WHAT YOU SHOULD DO: Reproduce all of the data exactly, with no line skipped.

MATERIAL PROVIDED:
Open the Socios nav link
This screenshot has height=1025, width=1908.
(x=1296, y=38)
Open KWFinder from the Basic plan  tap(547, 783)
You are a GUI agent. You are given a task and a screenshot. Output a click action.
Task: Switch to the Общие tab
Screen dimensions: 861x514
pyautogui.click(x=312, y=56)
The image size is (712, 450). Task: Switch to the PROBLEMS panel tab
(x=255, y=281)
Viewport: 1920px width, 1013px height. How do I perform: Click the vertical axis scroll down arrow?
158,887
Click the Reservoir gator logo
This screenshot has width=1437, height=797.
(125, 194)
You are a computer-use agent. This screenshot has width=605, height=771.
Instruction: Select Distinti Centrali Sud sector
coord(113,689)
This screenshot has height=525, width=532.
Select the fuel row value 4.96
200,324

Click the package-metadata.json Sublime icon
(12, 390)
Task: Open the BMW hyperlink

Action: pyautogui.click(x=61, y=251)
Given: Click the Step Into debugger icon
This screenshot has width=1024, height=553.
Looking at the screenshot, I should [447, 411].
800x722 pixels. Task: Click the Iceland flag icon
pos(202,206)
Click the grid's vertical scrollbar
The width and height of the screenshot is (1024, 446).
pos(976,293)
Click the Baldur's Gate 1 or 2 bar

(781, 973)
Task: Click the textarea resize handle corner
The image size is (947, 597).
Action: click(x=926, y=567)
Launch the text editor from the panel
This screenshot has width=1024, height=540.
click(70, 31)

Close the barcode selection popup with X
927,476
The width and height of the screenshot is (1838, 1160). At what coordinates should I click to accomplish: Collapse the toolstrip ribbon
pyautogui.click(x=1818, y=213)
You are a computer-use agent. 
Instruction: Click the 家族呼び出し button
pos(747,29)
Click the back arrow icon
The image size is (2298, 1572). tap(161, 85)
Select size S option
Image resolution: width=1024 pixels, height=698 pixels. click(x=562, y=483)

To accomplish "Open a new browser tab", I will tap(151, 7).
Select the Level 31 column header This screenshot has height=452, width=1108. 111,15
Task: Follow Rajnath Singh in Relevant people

YOUR RESPONSE:
Open the Socios nav link
This screenshot has height=1025, width=1908.
(x=1296, y=38)
Open KWFinder from the Basic plan  tap(547, 783)
You are a GUI agent. You are given a task and a screenshot. Output a click action.
Task: Switch to the Общие tab
Screen dimensions: 861x514
pyautogui.click(x=312, y=56)
The image size is (712, 450). Task: Switch to the PROBLEMS panel tab
(x=255, y=281)
Viewport: 1920px width, 1013px height. How do I perform: Click the vertical axis scroll down arrow?
158,887
Click the Reservoir gator logo
This screenshot has width=1437, height=797.
(125, 194)
You are a computer-use agent. This screenshot has width=605, height=771.
Instruction: Select Distinti Centrali Sud sector
coord(113,689)
This screenshot has height=525, width=532.
Select the fuel row value 4.96
200,324

Click the package-metadata.json Sublime icon
(12, 390)
Task: Open the BMW hyperlink

Action: pyautogui.click(x=61, y=251)
Given: Click the Step Into debugger icon
This screenshot has width=1024, height=553.
Looking at the screenshot, I should [447, 411].
800x722 pixels. Task: Click the Iceland flag icon
pos(202,206)
Click the grid's vertical scrollbar
The width and height of the screenshot is (1024, 446).
pos(976,293)
Click the Baldur's Gate 1 or 2 bar

(781, 973)
Task: Click the textarea resize handle corner
The image size is (947, 597).
Action: click(x=926, y=567)
Launch the text editor from the panel
This screenshot has width=1024, height=540.
click(70, 31)

Close the barcode selection popup with X
927,476
The width and height of the screenshot is (1838, 1160). At what coordinates should I click to accomplish: Collapse the toolstrip ribbon
pyautogui.click(x=1818, y=213)
You are a computer-use agent. 
Instruction: Click the 家族呼び出し button
pos(747,29)
Click the back arrow icon
The image size is (2298, 1572). tap(161, 85)
Select size S option
Image resolution: width=1024 pixels, height=698 pixels. click(x=562, y=483)

To accomplish "Open a new browser tab", I will tap(151, 7).
Select the Level 31 column header This screenshot has height=452, width=1108. 111,15
Task: Follow Rajnath Singh in Relevant people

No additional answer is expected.